Hyderabad: YES Bank shares are back in news. Its stock nosedived by around five per cent on Monday. The selling pressure in the stock took place after the $2-billion fund raising plan of Yes Bank failed to take-off. The apprehensions over the quality of investors in fund mobilisation triggered selling pressures, observed a market analyst.
Yes Bank shares fell up to five per cent and were trading at Rs 66.35, Rs 1.95 or 2.86 per cent lower on NSE at 12:43pm on Monday. The Yes Bank stock on BSE was trading at Rs 66.35, Rs 1.95 or 2.86 per cent lower.

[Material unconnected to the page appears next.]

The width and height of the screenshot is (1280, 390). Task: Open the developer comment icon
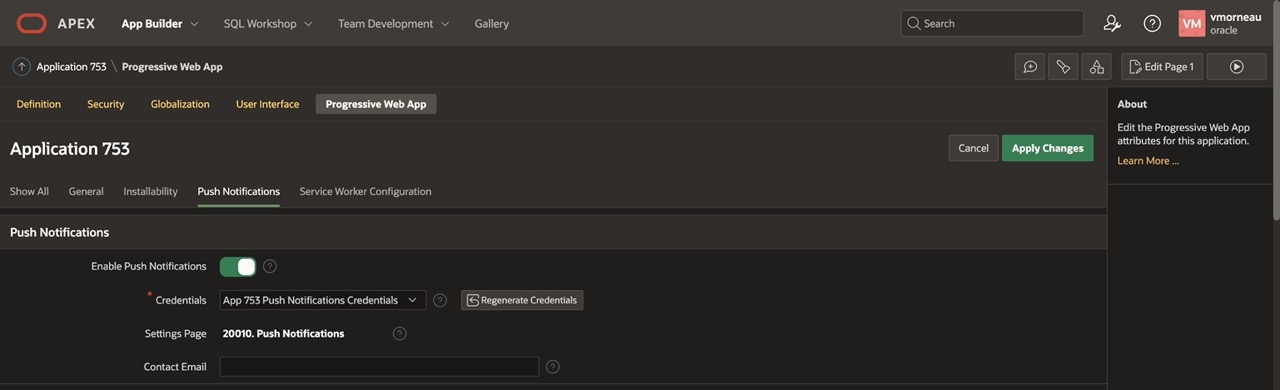[1030, 67]
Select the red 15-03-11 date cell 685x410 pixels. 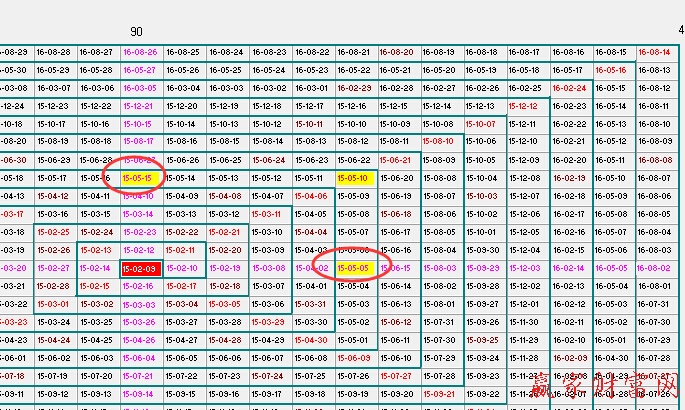click(x=268, y=214)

NSE Nifty was trading 6.90 points or 0.06 per cent lower at 12,049.15 points.
According to a statement from Yes Bank last week, Canadian billionaire-investor Erwin Singh Braich would be prime investors as he agreed to purchase almost half of $1.2 billion shares. Reserve Bank of India (RBI) approval for such huge stake buying is also doubtful.

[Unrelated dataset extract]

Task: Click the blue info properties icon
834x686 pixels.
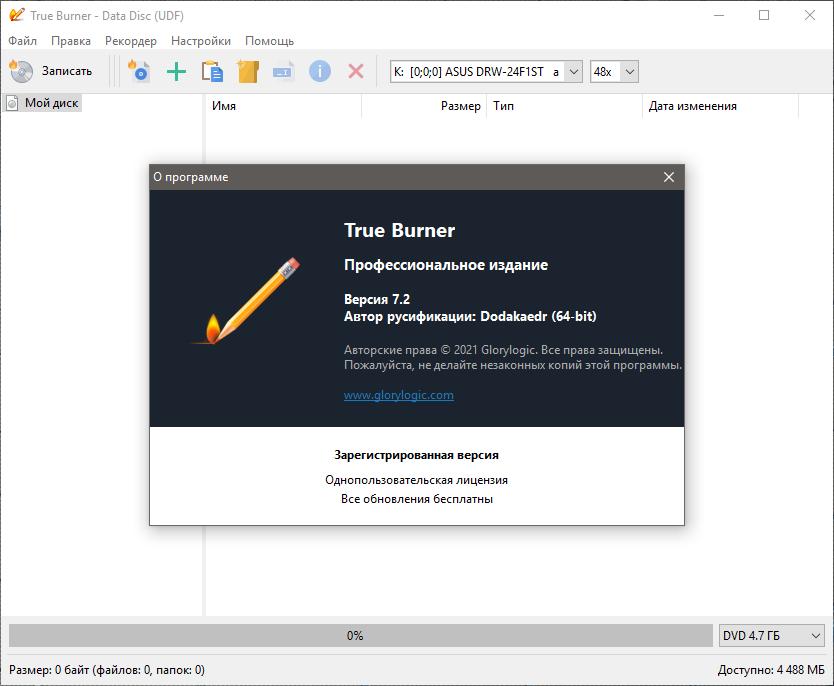Action: [319, 71]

If the stake buying is more than five per cent, RBI approval is mandatory. In this case, it is almost equal or slightly higher to 50 per cent, analysed the market observer. Under normal considerations, the central bank may not give permission to one individual for buying more than 10 per cent stake in the bank.
According to Nomura India, investors, who are market-known, are funding to $180million. SPGP and Citax group are not known among investors.
Yes Bank informed the BSE and NSE that it was in talks with Braich. Citax Holding and Citax Investment Group are likely to invest upto $500 million. Further, a US-based fund house expressed its interest in buying stake up to $120 million.